Thursday, January 27, 2011

"I Don't Smell Funny Either"

Last evening, Michael from Too Many Mornings and I were exchanging a silly email and the words "I don't smell funny either" were written.

It set me off telling him a little saga that had occurred the day before. Michael said it would make a good post, so here goes.

I had lunch with a girlfriend on Tuesday at Jack London Square in Oakland. After lunch, we went our separate ways and I was waiting for the bus to go home.

A homeless man walked over and sat down next to me on the bench where I was seated. I wasn't sure he was homeless, but he was wearing a pair of bermuda shorts over a pair of sweat pants and he looked like his clothing was layered.

It has been about 75 degrees in the Bay Area since Monday. The man asked me "How do you like this weather?" I told him that I loved it! He went on to tell me that he was from New Orleans originally but had lived in Oakland for the last 40 years. I responded that although I love New Orleans, the summers are dreadful because of the heat and humidity. He agreed.

The man then said "I like the way you're dressed" and I thanked him. He asked me if I worked in Oakland and I told him that I used to, but now I am retired.

I asked him what he did and he told me that he had trained Arabian horses for many years, but that he was currently homeless. I said "There's a lot of that going around." He agreed, but also said "I trusted the wrong ponies and the wrong people." I nodded my head at him.

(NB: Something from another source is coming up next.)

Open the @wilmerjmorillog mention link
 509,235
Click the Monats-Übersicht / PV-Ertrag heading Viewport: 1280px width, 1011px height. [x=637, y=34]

"I like that perfume you have on," he said. "How much does it cost?" I told him it cost about $100 and he whistled in amazement. "I knew it was expensive! How many ounces do you get for $100?"

I laughed and said "Not very many" and we both laughed. He looked at me still laughing and said "You're funny!" so I said "No, you're funny!" and we continued giggling.

"Why are those guys in cars all looking over here?" he asked. I responded "Oh hell, Honey, who knows!" and we cracked up again. He told me his name was Ron and I told him my name.

I saw my bus coming and I quickly slipped him a bill and told him I had enjoyed meeting him. I got on the bus, found a seat and saw Ron sitting on the bench in the sun looking at me smiling.

He blew me a kiss and I blew one back to him. It was worth the ten-spot.